*** Begin section ***

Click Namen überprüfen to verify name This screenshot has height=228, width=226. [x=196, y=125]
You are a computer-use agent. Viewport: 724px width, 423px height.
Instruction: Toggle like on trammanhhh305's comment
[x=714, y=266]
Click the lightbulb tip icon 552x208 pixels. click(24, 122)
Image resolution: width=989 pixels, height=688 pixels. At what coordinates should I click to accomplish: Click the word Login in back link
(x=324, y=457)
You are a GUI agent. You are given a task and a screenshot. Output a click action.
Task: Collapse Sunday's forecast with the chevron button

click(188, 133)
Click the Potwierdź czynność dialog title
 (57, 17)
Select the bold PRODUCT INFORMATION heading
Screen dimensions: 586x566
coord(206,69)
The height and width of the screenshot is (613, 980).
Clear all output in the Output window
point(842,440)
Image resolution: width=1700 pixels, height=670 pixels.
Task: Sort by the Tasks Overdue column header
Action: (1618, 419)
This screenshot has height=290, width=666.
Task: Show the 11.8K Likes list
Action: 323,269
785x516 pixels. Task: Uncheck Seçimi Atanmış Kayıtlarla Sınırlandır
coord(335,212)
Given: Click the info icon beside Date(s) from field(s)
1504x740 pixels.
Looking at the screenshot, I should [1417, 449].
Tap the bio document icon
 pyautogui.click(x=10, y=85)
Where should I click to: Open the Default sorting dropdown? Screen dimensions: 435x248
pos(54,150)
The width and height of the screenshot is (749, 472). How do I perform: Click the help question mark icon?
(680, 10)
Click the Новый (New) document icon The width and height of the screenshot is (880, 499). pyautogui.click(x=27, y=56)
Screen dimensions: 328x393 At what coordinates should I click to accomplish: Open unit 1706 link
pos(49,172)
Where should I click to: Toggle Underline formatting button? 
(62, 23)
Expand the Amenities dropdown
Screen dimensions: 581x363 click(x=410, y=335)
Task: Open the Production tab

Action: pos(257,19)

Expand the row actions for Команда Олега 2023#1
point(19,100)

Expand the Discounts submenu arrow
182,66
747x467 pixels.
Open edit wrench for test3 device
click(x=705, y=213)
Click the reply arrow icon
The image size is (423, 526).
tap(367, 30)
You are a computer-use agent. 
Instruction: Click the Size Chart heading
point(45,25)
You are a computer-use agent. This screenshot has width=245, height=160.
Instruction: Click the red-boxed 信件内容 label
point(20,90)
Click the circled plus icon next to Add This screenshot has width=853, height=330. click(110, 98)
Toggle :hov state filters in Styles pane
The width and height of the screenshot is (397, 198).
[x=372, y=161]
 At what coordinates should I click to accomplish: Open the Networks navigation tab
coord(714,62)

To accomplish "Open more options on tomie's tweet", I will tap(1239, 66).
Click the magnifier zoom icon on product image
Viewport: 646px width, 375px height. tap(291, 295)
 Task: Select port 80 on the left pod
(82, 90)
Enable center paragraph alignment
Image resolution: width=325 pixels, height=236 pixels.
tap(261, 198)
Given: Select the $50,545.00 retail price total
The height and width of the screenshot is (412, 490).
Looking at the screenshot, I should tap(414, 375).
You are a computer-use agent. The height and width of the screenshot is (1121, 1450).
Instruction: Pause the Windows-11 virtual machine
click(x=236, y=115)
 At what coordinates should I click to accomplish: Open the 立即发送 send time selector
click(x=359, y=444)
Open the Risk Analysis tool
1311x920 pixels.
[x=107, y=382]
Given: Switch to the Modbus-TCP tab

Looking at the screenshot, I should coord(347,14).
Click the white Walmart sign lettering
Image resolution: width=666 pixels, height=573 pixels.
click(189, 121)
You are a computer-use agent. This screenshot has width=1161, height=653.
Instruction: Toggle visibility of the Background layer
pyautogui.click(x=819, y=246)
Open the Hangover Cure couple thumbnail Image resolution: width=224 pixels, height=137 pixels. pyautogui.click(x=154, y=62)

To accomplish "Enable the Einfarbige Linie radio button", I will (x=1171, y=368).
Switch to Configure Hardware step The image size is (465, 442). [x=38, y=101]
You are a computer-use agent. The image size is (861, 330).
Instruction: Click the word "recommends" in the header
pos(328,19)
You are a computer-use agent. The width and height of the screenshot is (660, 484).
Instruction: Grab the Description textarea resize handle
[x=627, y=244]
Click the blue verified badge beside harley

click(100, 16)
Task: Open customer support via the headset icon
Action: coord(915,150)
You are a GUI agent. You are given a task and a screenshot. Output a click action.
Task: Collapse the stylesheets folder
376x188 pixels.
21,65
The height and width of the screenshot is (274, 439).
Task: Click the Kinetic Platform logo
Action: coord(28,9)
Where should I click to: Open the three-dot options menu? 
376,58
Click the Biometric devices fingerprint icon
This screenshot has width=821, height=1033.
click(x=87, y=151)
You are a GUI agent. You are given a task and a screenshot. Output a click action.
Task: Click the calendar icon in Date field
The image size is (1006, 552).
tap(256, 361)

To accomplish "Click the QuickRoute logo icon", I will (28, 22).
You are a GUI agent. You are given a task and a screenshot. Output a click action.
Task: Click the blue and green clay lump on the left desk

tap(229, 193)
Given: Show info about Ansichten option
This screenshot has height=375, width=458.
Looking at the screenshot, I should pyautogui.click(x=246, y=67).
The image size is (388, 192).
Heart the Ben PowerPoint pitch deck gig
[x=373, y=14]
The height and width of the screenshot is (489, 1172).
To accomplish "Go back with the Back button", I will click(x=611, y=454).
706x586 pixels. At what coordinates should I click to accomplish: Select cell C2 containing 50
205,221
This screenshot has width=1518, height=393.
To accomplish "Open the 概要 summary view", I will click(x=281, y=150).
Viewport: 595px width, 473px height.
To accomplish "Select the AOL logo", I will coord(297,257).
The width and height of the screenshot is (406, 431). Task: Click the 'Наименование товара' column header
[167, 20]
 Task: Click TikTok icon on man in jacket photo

*** End section ***

== Try it ==
Write the material out again in its entirety, exactly as shown.

== Result for this exercise ==
Click Namen überprüfen to verify name This screenshot has height=228, width=226. [x=196, y=125]
You are a computer-use agent. Viewport: 724px width, 423px height.
Instruction: Toggle like on trammanhhh305's comment
[x=714, y=266]
Click the lightbulb tip icon 552x208 pixels. click(24, 122)
Image resolution: width=989 pixels, height=688 pixels. At what coordinates should I click to accomplish: Click the word Login in back link
(x=324, y=457)
You are a GUI agent. You are given a task and a screenshot. Output a click action.
Task: Collapse Sunday's forecast with the chevron button

click(188, 133)
Click the Potwierdź czynność dialog title
 (57, 17)
Select the bold PRODUCT INFORMATION heading
Screen dimensions: 586x566
coord(206,69)
The height and width of the screenshot is (613, 980).
Clear all output in the Output window
point(842,440)
Image resolution: width=1700 pixels, height=670 pixels.
Task: Sort by the Tasks Overdue column header
Action: (1618, 419)
This screenshot has height=290, width=666.
Task: Show the 11.8K Likes list
Action: 323,269
785x516 pixels. Task: Uncheck Seçimi Atanmış Kayıtlarla Sınırlandır
coord(335,212)
Given: Click the info icon beside Date(s) from field(s)
1504x740 pixels.
Looking at the screenshot, I should [1417, 449].
Tap the bio document icon
 pyautogui.click(x=10, y=85)
Where should I click to: Open the Default sorting dropdown? Screen dimensions: 435x248
pos(54,150)
The width and height of the screenshot is (749, 472). How do I perform: Click the help question mark icon?
(680, 10)
Click the Новый (New) document icon The width and height of the screenshot is (880, 499). pyautogui.click(x=27, y=56)
Screen dimensions: 328x393 At what coordinates should I click to accomplish: Open unit 1706 link
pos(49,172)
Where should I click to: Toggle Underline formatting button? 
(62, 23)
Expand the Amenities dropdown
Screen dimensions: 581x363 click(x=410, y=335)
Task: Open the Production tab

Action: pos(257,19)

Expand the row actions for Команда Олега 2023#1
point(19,100)

Expand the Discounts submenu arrow
182,66
747x467 pixels.
Open edit wrench for test3 device
click(x=705, y=213)
Click the reply arrow icon
The image size is (423, 526).
tap(367, 30)
You are a computer-use agent. 
Instruction: Click the Size Chart heading
point(45,25)
You are a computer-use agent. This screenshot has width=245, height=160.
Instruction: Click the red-boxed 信件内容 label
point(20,90)
Click the circled plus icon next to Add This screenshot has width=853, height=330. click(110, 98)
Toggle :hov state filters in Styles pane
The width and height of the screenshot is (397, 198).
[x=372, y=161]
 At what coordinates should I click to accomplish: Open the Networks navigation tab
coord(714,62)

To accomplish "Open more options on tomie's tweet", I will tap(1239, 66).
Click the magnifier zoom icon on product image
Viewport: 646px width, 375px height. tap(291, 295)
 Task: Select port 80 on the left pod
(82, 90)
Enable center paragraph alignment
Image resolution: width=325 pixels, height=236 pixels.
tap(261, 198)
Given: Select the $50,545.00 retail price total
The height and width of the screenshot is (412, 490).
Looking at the screenshot, I should tap(414, 375).
You are a computer-use agent. The height and width of the screenshot is (1121, 1450).
Instruction: Pause the Windows-11 virtual machine
click(x=236, y=115)
 At what coordinates should I click to accomplish: Open the 立即发送 send time selector
click(x=359, y=444)
Open the Risk Analysis tool
1311x920 pixels.
[x=107, y=382]
Given: Switch to the Modbus-TCP tab

Looking at the screenshot, I should coord(347,14).
Click the white Walmart sign lettering
Image resolution: width=666 pixels, height=573 pixels.
click(189, 121)
You are a computer-use agent. This screenshot has width=1161, height=653.
Instruction: Toggle visibility of the Background layer
pyautogui.click(x=819, y=246)
Open the Hangover Cure couple thumbnail Image resolution: width=224 pixels, height=137 pixels. pyautogui.click(x=154, y=62)

To accomplish "Enable the Einfarbige Linie radio button", I will (x=1171, y=368).
Switch to Configure Hardware step The image size is (465, 442). [x=38, y=101]
You are a computer-use agent. The image size is (861, 330).
Instruction: Click the word "recommends" in the header
pos(328,19)
You are a computer-use agent. The width and height of the screenshot is (660, 484).
Instruction: Grab the Description textarea resize handle
[x=627, y=244]
Click the blue verified badge beside harley

click(100, 16)
Task: Open customer support via the headset icon
Action: coord(915,150)
You are a GUI agent. You are given a task and a screenshot. Output a click action.
Task: Collapse the stylesheets folder
376x188 pixels.
21,65
The height and width of the screenshot is (274, 439).
Task: Click the Kinetic Platform logo
Action: coord(28,9)
Where should I click to: Open the three-dot options menu? 
376,58
Click the Biometric devices fingerprint icon
This screenshot has width=821, height=1033.
click(x=87, y=151)
You are a GUI agent. You are given a task and a screenshot. Output a click action.
Task: Click the calendar icon in Date field
The image size is (1006, 552).
tap(256, 361)

To accomplish "Click the QuickRoute logo icon", I will (28, 22).
You are a GUI agent. You are given a task and a screenshot. Output a click action.
Task: Click the blue and green clay lump on the left desk

tap(229, 193)
Given: Show info about Ansichten option
This screenshot has height=375, width=458.
Looking at the screenshot, I should pyautogui.click(x=246, y=67).
The image size is (388, 192).
Heart the Ben PowerPoint pitch deck gig
[x=373, y=14]
The height and width of the screenshot is (489, 1172).
To accomplish "Go back with the Back button", I will click(x=611, y=454).
706x586 pixels. At what coordinates should I click to accomplish: Select cell C2 containing 50
205,221
This screenshot has width=1518, height=393.
To accomplish "Open the 概要 summary view", I will click(x=281, y=150).
Viewport: 595px width, 473px height.
To accomplish "Select the AOL logo", I will coord(297,257).
The width and height of the screenshot is (406, 431). Task: Click the 'Наименование товара' column header
[167, 20]
 Task: Click TikTok icon on man in jacket photo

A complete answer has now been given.